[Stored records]

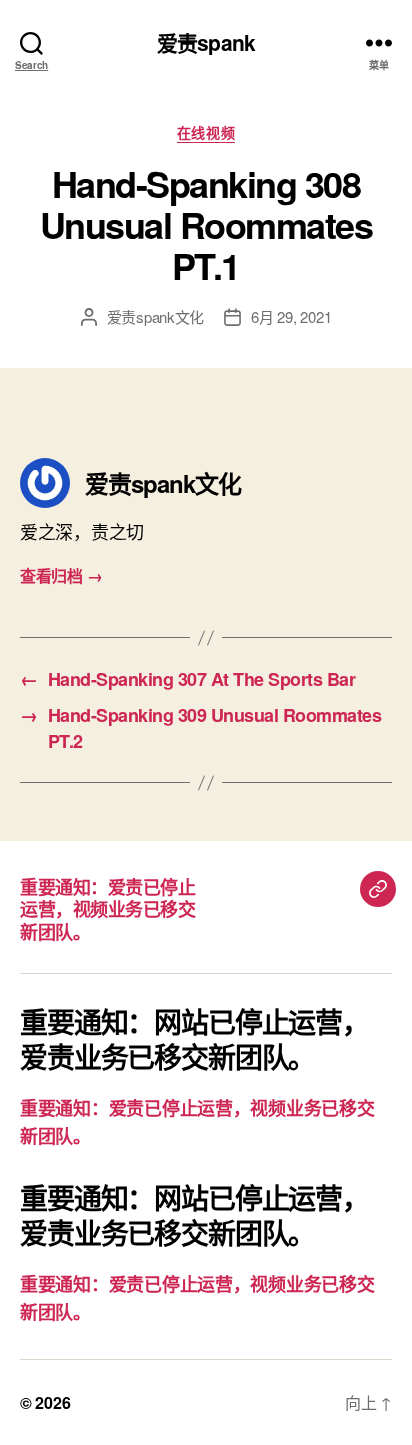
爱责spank (206, 42)
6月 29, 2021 (291, 316)
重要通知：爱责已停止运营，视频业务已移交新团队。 (107, 909)
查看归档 (61, 575)
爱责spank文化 (156, 316)
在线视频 (206, 133)
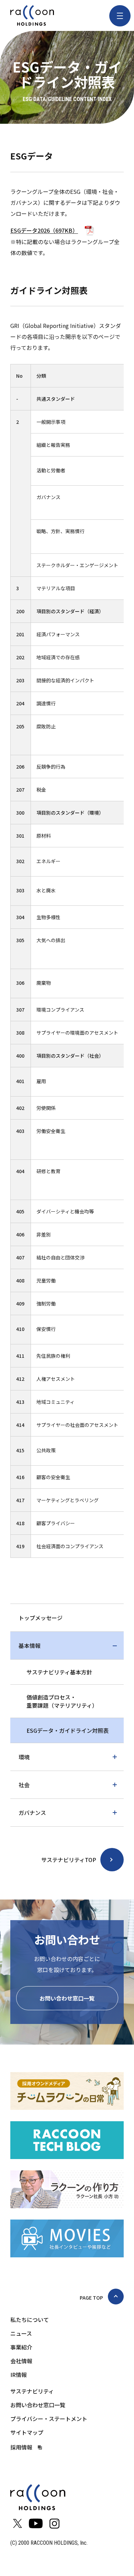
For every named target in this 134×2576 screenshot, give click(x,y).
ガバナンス (32, 1812)
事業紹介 (21, 2347)
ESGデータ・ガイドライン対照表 (67, 1730)
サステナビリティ (32, 2391)
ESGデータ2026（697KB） (44, 230)
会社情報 (21, 2361)
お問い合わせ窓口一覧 (67, 1998)
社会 (24, 1785)
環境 (24, 1757)
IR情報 (18, 2374)
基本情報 (30, 1645)
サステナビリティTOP (68, 1860)
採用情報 (21, 2447)
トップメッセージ (41, 1618)
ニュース (21, 2333)
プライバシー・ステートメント (48, 2418)
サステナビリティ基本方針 (59, 1672)
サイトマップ (26, 2432)
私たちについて (29, 2319)
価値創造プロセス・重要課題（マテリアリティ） (62, 1701)
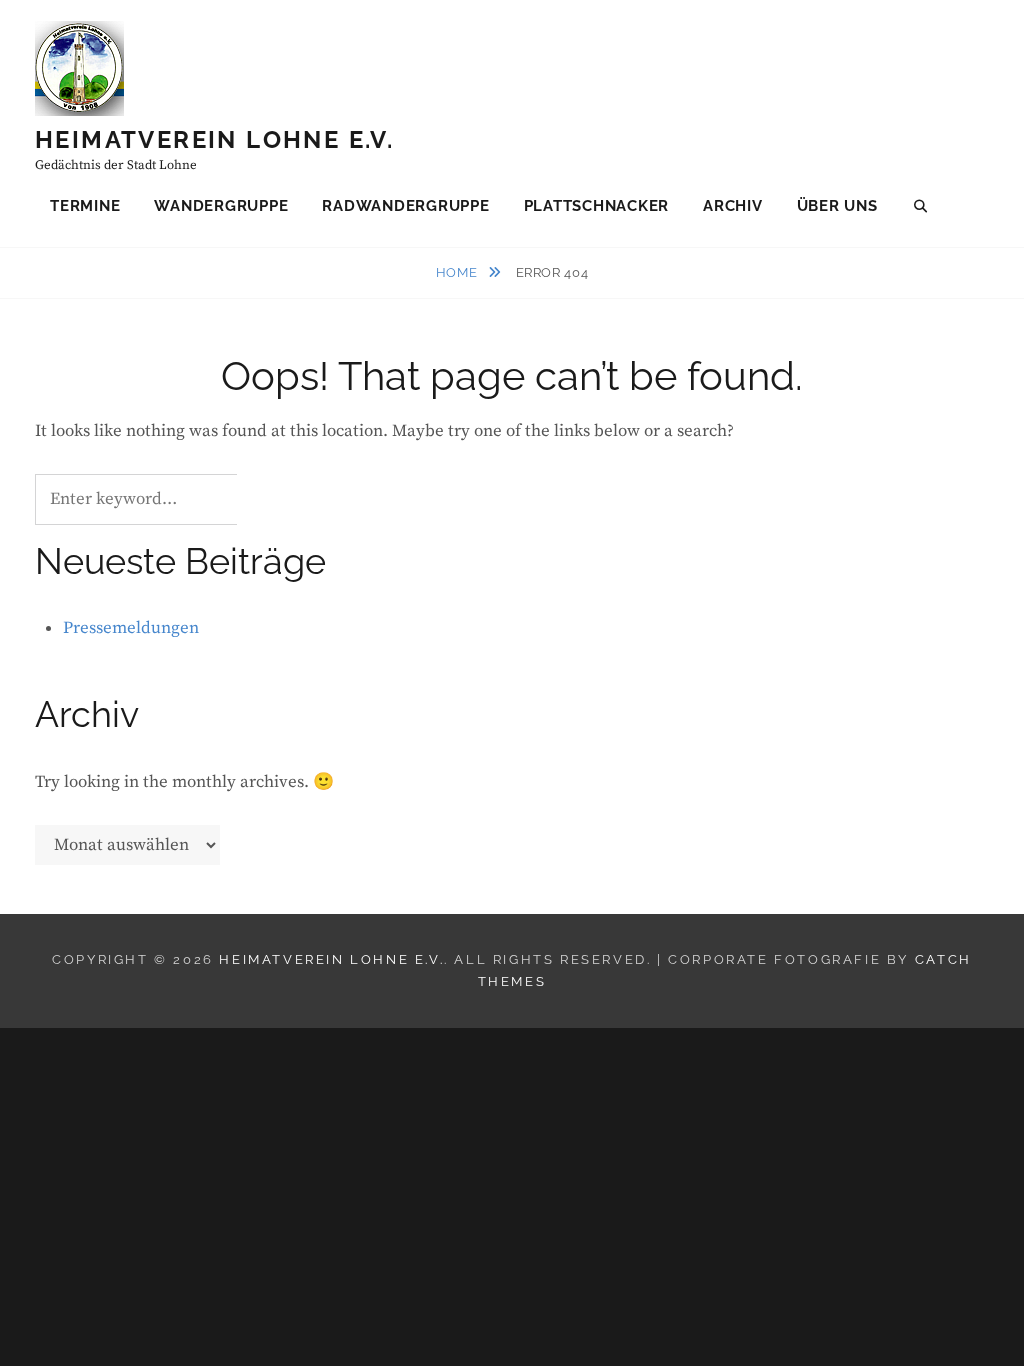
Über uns (837, 206)
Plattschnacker (597, 206)
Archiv (733, 206)
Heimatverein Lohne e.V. (214, 139)
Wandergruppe (221, 206)
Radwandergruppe (405, 206)
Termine (85, 206)
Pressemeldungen (131, 628)
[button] (981, 28)
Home (458, 272)
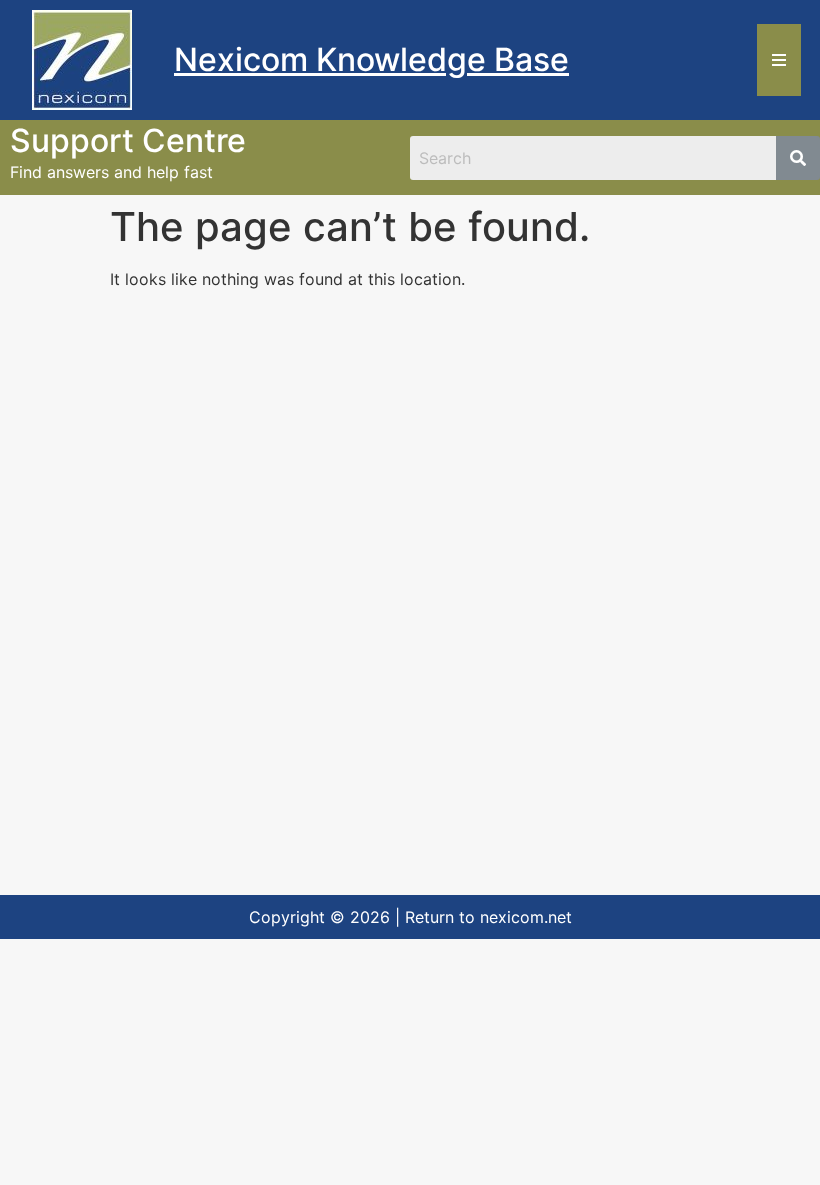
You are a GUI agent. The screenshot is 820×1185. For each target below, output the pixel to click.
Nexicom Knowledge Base (371, 59)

> _WHAT TO PRODUCE_:
Give back the records above exactly, with no pictures.

> _OUTPUT OF THE EXERCISE_:
爱责spank (206, 42)
6月 29, 2021 (291, 316)
重要通知：爱责已停止运营，视频业务已移交新团队。 (107, 909)
查看归档 (61, 575)
爱责spank文化 (156, 316)
在线视频 (206, 133)
For every named target in this 134×2576 screenshot, give click(x,y).
ガバナンス (32, 1812)
事業紹介 (21, 2347)
ESGデータ・ガイドライン対照表 (67, 1730)
サステナビリティ (32, 2391)
ESGデータ2026（697KB） (44, 230)
会社情報 (21, 2361)
お問い合わせ窓口一覧 (67, 1998)
社会 (24, 1785)
環境 (24, 1757)
IR情報 (18, 2374)
基本情報 (30, 1645)
サステナビリティTOP (68, 1860)
採用情報 (21, 2447)
トップメッセージ (41, 1618)
ニュース (21, 2333)
プライバシー・ステートメント (48, 2418)
サステナビリティ基本方針 (59, 1672)
サイトマップ (26, 2432)
私たちについて (29, 2319)
価値創造プロセス・重要課題（マテリアリティ） (62, 1701)
Über uns (837, 206)
Plattschnacker (597, 206)
Archiv (733, 206)
Heimatverein Lohne e.V. (214, 139)
Wandergruppe (221, 206)
Radwandergruppe (405, 206)
Termine (85, 206)
Pressemeldungen (131, 628)
[button] (981, 28)
Home (458, 272)
You are a GUI agent. The screenshot is 820×1185. For each target below, output the pixel to click.
Nexicom Knowledge Base (371, 59)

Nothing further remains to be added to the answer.